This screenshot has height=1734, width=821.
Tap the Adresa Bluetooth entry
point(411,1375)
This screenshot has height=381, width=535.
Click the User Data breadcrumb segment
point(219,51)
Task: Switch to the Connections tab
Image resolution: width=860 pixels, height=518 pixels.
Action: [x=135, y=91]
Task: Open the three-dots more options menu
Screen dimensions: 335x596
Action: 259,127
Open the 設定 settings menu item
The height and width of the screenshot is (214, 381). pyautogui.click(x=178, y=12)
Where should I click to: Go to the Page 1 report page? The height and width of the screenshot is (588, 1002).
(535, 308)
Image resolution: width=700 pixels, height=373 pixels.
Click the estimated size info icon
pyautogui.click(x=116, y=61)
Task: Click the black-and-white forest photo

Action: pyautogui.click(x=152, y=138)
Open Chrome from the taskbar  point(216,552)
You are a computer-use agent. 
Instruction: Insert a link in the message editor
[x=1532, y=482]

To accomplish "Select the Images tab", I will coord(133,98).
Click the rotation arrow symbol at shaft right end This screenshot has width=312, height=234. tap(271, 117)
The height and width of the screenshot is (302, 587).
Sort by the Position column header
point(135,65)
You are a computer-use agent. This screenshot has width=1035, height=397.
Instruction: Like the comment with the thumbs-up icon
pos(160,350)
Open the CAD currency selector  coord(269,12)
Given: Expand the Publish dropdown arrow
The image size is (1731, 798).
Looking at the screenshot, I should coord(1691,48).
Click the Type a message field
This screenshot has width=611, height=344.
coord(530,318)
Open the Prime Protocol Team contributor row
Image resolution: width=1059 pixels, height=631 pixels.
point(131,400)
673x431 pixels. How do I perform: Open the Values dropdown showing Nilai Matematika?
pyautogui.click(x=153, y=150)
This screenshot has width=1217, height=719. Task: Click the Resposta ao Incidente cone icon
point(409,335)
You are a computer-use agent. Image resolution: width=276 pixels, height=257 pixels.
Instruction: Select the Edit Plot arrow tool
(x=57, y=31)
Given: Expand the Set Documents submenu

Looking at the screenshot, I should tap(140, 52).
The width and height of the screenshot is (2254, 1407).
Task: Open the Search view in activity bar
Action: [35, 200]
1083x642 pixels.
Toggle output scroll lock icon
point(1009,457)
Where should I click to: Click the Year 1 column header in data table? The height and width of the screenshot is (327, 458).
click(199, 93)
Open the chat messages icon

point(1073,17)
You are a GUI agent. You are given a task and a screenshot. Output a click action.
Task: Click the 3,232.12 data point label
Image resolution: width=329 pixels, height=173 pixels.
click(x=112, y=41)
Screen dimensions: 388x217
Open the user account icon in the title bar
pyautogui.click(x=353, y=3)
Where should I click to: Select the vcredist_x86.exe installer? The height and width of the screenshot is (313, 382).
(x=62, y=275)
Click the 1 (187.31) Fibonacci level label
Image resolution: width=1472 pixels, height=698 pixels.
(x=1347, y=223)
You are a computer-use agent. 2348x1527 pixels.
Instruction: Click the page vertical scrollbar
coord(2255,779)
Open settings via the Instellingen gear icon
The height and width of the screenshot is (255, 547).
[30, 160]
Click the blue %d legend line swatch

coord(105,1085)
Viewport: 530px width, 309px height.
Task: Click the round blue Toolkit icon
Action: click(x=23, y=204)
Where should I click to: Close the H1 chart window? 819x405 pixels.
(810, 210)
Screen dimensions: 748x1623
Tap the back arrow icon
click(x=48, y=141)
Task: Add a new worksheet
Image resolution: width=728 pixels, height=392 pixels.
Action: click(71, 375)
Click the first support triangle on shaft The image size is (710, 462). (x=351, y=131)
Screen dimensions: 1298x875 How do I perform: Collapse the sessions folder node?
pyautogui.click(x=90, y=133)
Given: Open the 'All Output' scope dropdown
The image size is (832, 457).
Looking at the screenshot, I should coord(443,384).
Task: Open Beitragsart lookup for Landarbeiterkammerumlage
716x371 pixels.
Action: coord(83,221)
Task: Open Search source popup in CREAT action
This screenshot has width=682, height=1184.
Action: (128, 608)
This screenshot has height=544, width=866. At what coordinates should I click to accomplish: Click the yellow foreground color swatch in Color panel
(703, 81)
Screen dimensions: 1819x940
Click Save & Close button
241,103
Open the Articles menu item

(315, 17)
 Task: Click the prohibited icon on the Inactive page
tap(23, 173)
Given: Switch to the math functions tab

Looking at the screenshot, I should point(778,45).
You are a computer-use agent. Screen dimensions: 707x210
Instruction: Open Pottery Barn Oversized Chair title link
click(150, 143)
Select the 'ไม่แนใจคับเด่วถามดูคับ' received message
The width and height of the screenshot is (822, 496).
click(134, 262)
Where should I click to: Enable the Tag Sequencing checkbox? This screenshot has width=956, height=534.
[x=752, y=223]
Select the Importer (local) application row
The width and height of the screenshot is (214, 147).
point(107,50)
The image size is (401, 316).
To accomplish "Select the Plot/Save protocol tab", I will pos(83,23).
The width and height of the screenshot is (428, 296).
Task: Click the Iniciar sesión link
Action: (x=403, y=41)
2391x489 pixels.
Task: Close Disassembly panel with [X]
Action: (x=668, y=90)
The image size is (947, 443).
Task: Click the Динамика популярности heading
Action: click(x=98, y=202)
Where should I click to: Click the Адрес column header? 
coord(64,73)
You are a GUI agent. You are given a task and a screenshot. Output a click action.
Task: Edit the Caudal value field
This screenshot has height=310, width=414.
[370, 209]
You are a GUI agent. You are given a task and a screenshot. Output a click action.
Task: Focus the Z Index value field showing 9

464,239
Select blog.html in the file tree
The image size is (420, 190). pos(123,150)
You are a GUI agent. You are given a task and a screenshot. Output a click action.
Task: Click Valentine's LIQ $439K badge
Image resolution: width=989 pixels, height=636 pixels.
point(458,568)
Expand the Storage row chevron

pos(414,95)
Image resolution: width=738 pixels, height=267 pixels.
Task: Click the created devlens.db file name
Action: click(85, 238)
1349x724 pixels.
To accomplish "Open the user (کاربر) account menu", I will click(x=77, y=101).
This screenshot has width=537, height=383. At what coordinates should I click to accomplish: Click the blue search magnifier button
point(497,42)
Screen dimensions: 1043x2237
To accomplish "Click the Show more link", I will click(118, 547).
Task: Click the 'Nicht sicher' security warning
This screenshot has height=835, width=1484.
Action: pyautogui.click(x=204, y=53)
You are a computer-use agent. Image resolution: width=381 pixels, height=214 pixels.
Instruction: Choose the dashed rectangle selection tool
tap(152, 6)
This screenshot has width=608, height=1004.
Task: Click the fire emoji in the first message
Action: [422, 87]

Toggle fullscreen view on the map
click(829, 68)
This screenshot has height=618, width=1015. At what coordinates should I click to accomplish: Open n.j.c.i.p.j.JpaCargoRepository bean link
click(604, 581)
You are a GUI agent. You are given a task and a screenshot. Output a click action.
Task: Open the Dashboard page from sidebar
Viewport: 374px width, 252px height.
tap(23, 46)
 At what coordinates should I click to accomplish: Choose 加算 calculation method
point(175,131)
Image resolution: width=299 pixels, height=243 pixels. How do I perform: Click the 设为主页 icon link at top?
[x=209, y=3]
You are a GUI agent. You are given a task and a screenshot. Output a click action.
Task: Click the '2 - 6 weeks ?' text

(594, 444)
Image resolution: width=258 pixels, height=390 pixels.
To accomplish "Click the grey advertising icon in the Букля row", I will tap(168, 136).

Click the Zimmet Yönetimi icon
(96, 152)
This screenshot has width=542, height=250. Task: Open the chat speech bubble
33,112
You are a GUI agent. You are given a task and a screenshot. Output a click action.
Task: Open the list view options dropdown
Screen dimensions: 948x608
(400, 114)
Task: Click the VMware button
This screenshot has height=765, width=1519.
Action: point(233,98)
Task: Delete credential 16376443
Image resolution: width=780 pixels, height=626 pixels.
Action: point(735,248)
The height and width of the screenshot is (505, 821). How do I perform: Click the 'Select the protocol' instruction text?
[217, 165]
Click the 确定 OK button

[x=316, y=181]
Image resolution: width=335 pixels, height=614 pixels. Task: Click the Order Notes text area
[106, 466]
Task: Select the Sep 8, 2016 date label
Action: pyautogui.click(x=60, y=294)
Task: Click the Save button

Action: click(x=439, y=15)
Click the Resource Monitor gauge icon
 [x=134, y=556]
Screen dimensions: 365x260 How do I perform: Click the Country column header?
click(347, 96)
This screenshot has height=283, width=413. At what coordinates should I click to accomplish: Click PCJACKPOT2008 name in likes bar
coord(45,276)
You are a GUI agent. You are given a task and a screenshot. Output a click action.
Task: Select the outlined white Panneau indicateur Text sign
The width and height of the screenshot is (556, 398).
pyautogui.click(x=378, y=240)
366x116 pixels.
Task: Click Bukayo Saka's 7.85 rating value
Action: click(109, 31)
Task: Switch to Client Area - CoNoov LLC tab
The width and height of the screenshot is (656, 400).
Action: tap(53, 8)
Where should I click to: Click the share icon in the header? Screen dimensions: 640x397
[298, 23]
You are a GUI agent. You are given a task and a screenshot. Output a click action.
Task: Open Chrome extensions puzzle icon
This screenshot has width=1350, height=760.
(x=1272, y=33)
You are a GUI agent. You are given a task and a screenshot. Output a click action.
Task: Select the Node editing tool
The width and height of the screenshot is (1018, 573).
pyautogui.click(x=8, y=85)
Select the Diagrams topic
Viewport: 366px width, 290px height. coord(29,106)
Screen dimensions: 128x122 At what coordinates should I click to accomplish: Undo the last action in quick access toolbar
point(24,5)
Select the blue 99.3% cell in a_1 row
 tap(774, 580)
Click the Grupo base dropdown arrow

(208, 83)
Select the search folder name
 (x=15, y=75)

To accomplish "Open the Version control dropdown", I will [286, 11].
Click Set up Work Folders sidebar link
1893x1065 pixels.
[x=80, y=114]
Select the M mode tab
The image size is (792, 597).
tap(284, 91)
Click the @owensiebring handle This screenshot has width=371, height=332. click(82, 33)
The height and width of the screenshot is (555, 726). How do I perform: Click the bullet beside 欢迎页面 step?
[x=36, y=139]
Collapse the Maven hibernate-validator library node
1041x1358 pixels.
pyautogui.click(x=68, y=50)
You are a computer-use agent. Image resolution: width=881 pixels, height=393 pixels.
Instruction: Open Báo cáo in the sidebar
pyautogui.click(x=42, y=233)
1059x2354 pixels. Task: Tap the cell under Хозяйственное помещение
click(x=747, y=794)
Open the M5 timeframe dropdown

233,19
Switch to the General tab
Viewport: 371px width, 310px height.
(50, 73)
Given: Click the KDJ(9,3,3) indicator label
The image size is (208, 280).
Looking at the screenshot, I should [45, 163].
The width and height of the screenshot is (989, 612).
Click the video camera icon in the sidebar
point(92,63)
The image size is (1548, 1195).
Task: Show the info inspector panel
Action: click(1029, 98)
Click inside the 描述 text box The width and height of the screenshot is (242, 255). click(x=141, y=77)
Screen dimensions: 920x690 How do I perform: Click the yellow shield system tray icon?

------------

Can you rescale the stretch from the line containing "This screenshot has height=618, width=1015." through the line containing "tap(23, 46)" by rewriting every line in full, with each click coordinate in the answers multiplied by 2.05 and rounded to a whole number, halves rounding up? Leave all other numbers unchanged.

This screenshot has height=618, width=1015. At what coordinates should I click to accomplish: Open n.j.c.i.p.j.JpaCargoRepository bean link
click(1238, 1191)
You are a GUI agent. You are given a task and a screenshot. Output a click action.
Task: Open the Dashboard page from sidebar
Viewport: 374px width, 252px height.
tap(47, 94)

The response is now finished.